- _Goal_
Render the items from the line with "Select Jalapeno Cheese Links item name" to the line with "pyautogui.click(x=905, y=202)" as a JSON list of strings, one string per line, skipping blank lines.

- _Supplied material_
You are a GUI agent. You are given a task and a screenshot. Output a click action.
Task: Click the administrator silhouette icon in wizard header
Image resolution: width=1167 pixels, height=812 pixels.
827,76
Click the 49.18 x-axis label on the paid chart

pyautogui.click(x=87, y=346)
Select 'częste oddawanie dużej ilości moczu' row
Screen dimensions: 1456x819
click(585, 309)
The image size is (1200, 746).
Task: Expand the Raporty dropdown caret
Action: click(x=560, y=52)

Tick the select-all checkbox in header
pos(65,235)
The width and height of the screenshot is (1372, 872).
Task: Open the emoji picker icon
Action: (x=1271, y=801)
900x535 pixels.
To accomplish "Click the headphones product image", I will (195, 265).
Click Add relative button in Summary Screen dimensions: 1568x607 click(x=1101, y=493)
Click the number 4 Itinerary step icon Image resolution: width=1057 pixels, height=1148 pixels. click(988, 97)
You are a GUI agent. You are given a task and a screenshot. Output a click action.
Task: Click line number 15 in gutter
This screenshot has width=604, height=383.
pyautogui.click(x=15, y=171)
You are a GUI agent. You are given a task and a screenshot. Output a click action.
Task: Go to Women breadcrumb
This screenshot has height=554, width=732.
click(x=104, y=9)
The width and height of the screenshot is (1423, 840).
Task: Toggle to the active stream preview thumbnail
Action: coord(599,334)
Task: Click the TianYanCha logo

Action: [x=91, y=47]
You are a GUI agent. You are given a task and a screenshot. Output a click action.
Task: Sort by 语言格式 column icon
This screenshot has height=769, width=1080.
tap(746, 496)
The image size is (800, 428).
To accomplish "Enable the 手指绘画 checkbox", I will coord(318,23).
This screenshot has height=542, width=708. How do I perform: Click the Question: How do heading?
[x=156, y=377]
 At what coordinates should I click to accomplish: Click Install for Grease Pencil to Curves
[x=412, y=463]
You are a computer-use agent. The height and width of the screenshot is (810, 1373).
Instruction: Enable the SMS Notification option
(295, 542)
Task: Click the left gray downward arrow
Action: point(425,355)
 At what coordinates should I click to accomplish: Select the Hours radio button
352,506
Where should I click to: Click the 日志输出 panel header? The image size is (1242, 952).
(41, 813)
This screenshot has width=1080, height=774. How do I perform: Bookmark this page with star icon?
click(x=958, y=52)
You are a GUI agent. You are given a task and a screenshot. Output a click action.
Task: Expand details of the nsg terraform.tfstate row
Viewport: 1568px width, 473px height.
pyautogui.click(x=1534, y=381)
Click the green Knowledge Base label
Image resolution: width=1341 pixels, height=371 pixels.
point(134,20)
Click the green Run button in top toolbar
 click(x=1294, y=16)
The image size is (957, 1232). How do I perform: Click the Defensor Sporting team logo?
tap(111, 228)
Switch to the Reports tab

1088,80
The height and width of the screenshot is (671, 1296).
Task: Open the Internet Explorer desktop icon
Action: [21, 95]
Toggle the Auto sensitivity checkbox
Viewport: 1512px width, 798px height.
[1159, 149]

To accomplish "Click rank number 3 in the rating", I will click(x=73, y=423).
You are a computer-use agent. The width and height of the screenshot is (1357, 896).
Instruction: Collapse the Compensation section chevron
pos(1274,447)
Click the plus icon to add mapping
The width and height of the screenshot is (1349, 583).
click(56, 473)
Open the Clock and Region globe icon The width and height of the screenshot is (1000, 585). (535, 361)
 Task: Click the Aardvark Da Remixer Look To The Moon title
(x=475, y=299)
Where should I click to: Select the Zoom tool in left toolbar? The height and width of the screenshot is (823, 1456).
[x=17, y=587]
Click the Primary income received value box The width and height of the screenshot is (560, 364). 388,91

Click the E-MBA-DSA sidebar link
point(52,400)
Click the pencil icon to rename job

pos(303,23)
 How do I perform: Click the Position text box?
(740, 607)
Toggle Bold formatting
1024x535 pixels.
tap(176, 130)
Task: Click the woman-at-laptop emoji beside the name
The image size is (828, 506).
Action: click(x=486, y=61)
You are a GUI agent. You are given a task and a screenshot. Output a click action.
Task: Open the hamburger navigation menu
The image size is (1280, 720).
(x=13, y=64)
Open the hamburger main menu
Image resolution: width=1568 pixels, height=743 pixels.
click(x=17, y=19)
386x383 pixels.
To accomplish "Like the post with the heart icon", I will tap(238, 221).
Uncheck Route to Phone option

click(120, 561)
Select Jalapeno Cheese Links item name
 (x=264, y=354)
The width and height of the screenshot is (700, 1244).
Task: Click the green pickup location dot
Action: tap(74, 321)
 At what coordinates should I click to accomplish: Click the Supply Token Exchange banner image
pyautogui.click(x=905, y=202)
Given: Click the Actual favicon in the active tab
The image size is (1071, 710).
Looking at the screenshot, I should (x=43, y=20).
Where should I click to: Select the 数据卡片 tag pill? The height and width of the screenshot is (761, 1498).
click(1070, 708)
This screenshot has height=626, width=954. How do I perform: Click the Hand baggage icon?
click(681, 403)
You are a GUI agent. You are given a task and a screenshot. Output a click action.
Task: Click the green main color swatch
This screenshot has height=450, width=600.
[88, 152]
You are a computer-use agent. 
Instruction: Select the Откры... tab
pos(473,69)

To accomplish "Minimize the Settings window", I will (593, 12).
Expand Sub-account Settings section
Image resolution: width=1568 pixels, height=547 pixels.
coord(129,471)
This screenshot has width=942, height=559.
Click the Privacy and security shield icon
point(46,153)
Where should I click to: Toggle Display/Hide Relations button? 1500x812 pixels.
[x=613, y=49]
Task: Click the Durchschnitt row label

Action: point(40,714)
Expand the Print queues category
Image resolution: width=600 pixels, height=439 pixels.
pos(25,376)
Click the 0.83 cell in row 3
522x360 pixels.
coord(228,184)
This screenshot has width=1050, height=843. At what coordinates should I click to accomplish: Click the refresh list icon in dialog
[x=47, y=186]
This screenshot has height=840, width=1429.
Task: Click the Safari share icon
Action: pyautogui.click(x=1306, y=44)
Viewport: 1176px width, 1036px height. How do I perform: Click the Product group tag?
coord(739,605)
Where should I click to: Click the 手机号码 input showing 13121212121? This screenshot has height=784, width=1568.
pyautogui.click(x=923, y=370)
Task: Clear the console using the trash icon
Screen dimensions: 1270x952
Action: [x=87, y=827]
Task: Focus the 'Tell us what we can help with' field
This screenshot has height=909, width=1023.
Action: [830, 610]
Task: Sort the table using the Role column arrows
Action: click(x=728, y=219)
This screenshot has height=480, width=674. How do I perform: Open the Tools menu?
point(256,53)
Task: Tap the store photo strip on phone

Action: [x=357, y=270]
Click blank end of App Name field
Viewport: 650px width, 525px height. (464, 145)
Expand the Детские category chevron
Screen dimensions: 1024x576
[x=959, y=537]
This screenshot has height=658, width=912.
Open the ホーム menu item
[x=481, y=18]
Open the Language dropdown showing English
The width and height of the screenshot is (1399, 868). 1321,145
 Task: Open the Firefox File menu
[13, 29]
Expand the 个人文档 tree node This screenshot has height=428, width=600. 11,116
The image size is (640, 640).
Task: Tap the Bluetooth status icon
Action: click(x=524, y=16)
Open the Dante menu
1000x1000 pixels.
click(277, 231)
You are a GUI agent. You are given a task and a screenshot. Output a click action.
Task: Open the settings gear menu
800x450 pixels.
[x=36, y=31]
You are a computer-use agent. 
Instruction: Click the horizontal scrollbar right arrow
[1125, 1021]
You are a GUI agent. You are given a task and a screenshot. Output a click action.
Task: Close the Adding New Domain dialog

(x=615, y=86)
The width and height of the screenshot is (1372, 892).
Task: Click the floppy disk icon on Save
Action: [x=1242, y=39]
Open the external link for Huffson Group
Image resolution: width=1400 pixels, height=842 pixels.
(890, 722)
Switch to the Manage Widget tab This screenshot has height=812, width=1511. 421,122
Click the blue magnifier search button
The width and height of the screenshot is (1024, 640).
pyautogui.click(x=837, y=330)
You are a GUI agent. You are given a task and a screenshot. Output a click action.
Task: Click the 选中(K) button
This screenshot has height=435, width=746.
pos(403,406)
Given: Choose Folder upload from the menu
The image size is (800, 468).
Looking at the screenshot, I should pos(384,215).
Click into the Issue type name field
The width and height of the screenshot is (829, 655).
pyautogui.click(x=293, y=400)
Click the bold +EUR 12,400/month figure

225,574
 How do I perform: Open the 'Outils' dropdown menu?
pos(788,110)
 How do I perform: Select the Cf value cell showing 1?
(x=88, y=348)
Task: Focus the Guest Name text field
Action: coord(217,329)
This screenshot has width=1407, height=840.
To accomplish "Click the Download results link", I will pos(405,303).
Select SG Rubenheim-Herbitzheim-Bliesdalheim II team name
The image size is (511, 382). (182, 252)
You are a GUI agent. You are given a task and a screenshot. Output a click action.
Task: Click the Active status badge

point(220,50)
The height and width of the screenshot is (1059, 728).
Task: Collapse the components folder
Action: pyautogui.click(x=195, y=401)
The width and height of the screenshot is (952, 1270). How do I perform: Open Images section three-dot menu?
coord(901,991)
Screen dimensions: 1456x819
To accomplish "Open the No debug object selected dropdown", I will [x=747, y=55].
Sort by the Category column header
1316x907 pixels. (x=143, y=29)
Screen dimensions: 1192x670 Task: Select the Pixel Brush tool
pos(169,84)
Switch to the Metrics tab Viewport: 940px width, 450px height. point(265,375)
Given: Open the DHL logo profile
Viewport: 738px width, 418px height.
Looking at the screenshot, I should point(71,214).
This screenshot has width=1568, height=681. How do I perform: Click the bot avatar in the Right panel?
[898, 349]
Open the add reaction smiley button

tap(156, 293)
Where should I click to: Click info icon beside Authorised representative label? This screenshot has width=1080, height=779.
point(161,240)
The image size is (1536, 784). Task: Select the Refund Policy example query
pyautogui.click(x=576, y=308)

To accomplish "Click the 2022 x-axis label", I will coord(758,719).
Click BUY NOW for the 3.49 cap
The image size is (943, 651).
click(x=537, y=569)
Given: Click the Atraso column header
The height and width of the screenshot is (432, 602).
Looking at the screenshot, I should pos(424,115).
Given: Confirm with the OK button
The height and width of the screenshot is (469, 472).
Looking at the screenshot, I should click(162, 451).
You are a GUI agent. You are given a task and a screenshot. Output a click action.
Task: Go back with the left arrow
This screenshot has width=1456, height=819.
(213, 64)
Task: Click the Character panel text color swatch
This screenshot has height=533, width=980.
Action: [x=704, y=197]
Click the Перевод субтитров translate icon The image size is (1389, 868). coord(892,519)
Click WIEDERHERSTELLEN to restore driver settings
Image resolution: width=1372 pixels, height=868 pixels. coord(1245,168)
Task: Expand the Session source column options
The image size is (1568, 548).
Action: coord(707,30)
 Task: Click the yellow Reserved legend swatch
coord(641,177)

- _Answer in full_
[
  "Select Jalapeno Cheese Links item name",
  " (x=264, y=354)",
  "The width and height of the screenshot is (700, 1244).",
  "Task: Click the green pickup location dot",
  "Action: tap(74, 321)",
  " At what coordinates should I click to accomplish: Click the Supply Token Exchange banner image",
  "pyautogui.click(x=905, y=202)"
]